*Problem details:* Copy each line of the material in which the word "size" appears.

--- Provided material ---

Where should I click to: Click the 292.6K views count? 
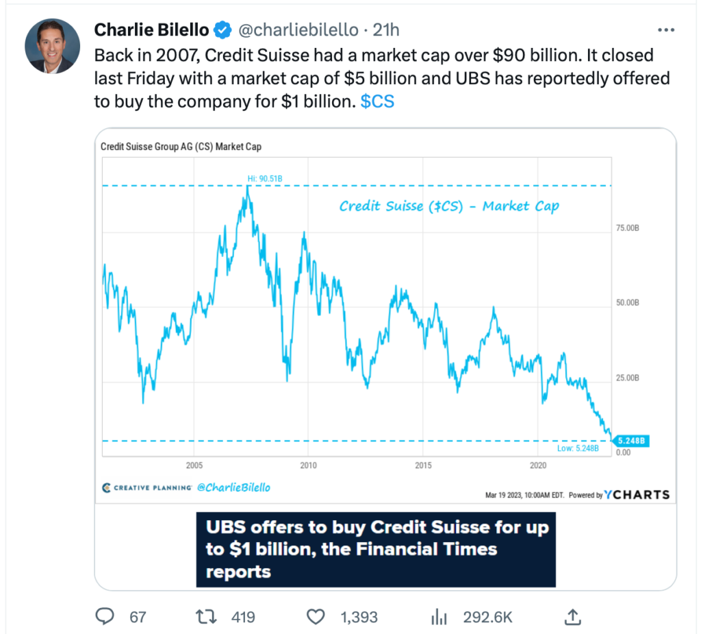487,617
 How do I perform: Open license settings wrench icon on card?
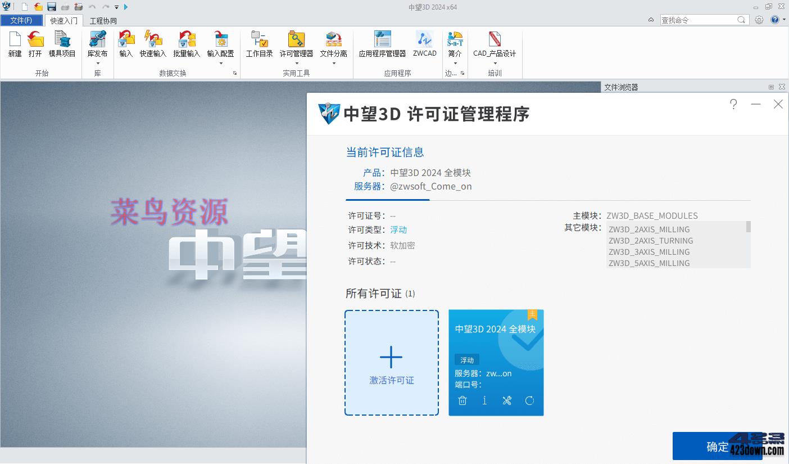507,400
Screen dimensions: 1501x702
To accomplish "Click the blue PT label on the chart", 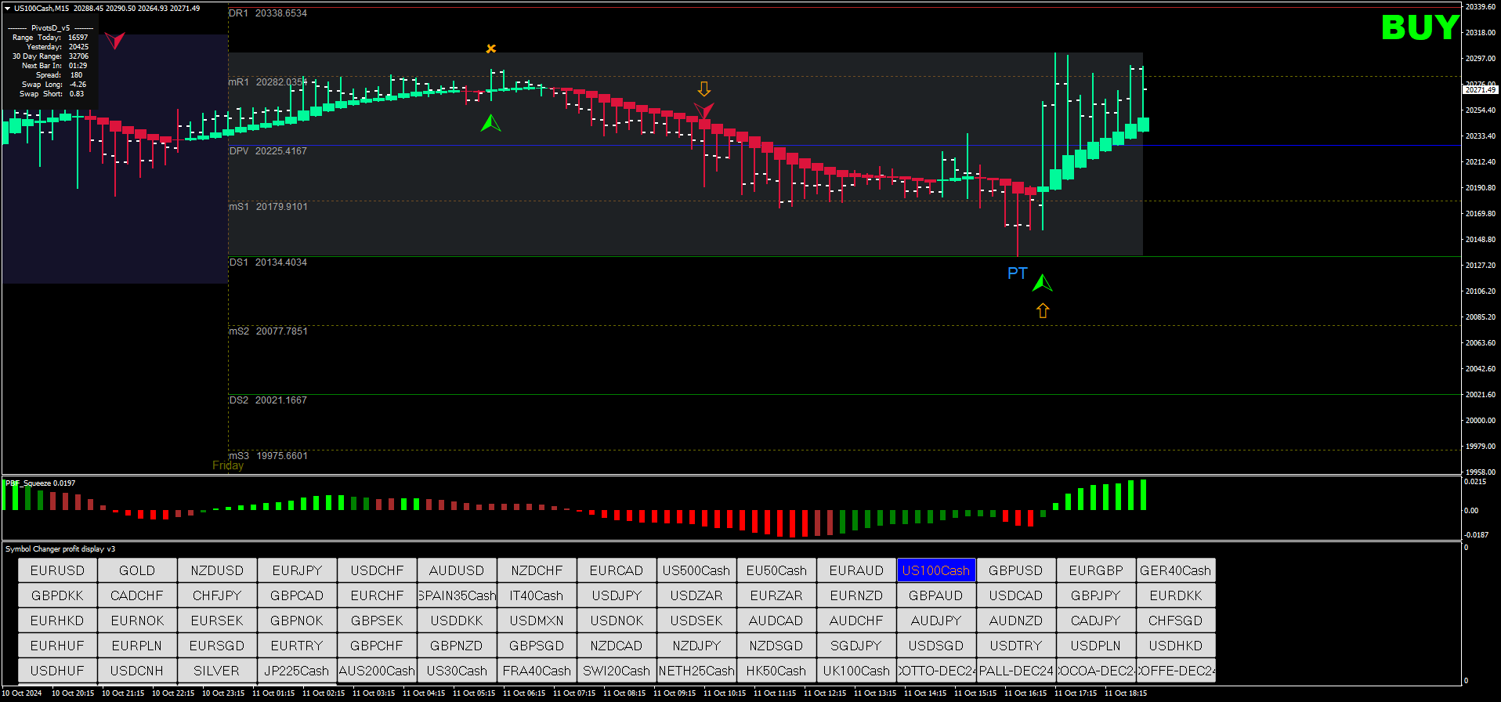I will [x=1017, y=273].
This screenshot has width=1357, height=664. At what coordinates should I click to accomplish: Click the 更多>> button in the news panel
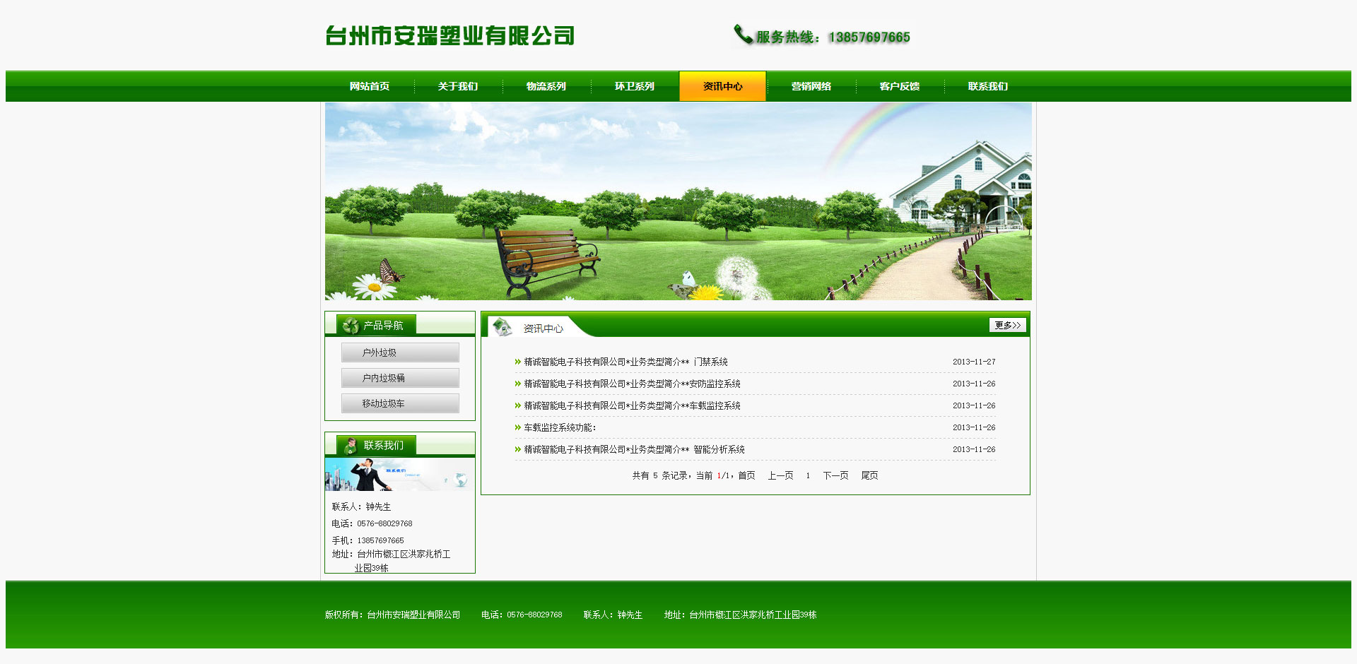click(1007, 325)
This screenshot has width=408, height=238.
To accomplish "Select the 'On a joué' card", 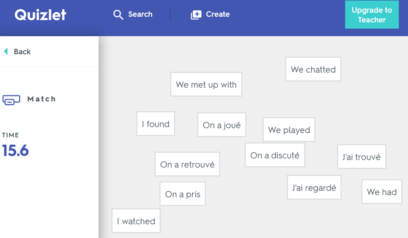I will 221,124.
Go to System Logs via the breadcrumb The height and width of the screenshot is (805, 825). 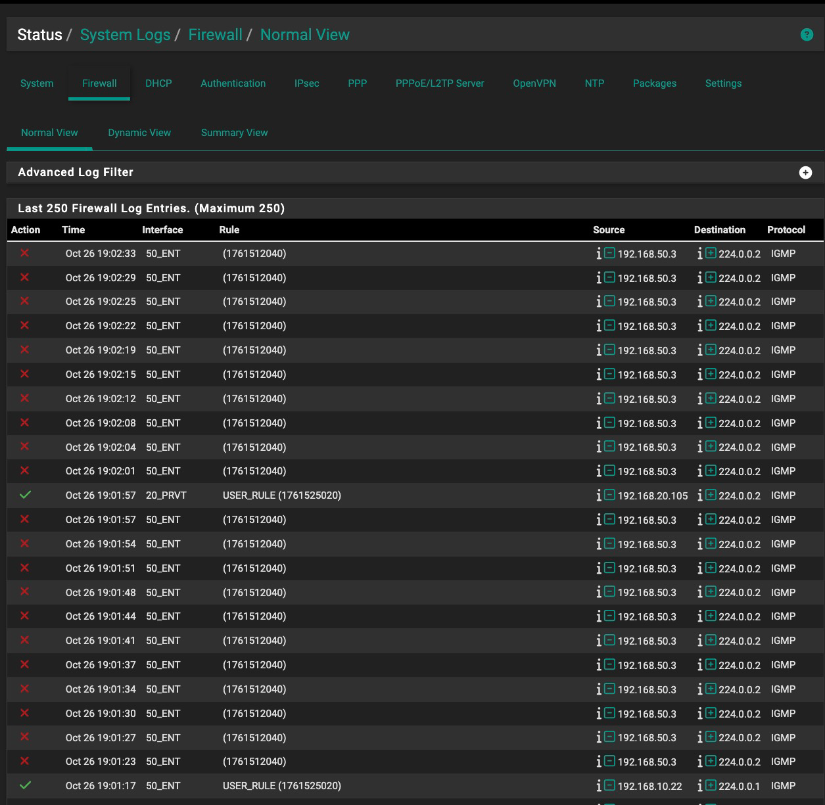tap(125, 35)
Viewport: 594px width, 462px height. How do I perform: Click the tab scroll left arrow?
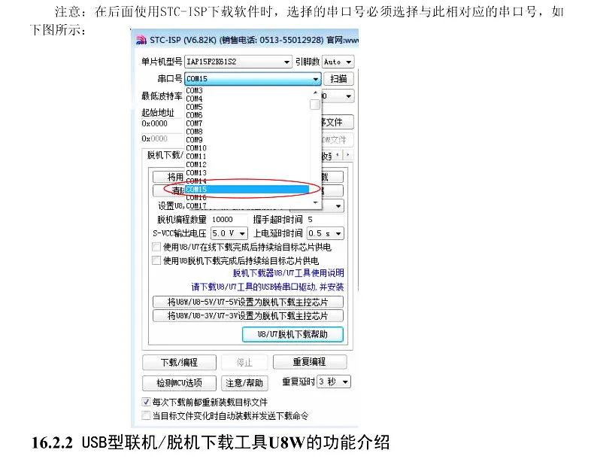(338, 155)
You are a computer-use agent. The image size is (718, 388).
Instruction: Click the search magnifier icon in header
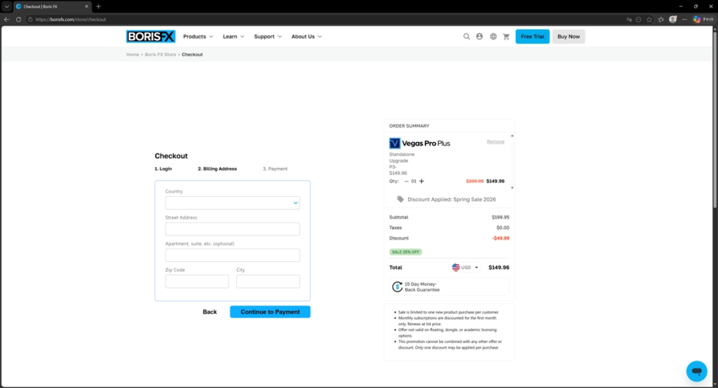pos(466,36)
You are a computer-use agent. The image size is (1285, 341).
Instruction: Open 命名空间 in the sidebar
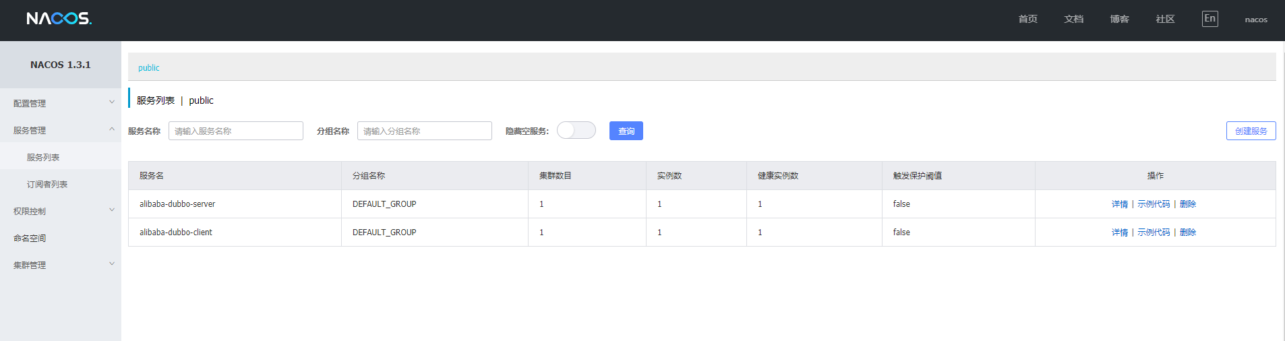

---

*Response area:*
You are a computer-use agent. The image size is (718, 388).
You are a computer-use agent. The image size is (1285, 341).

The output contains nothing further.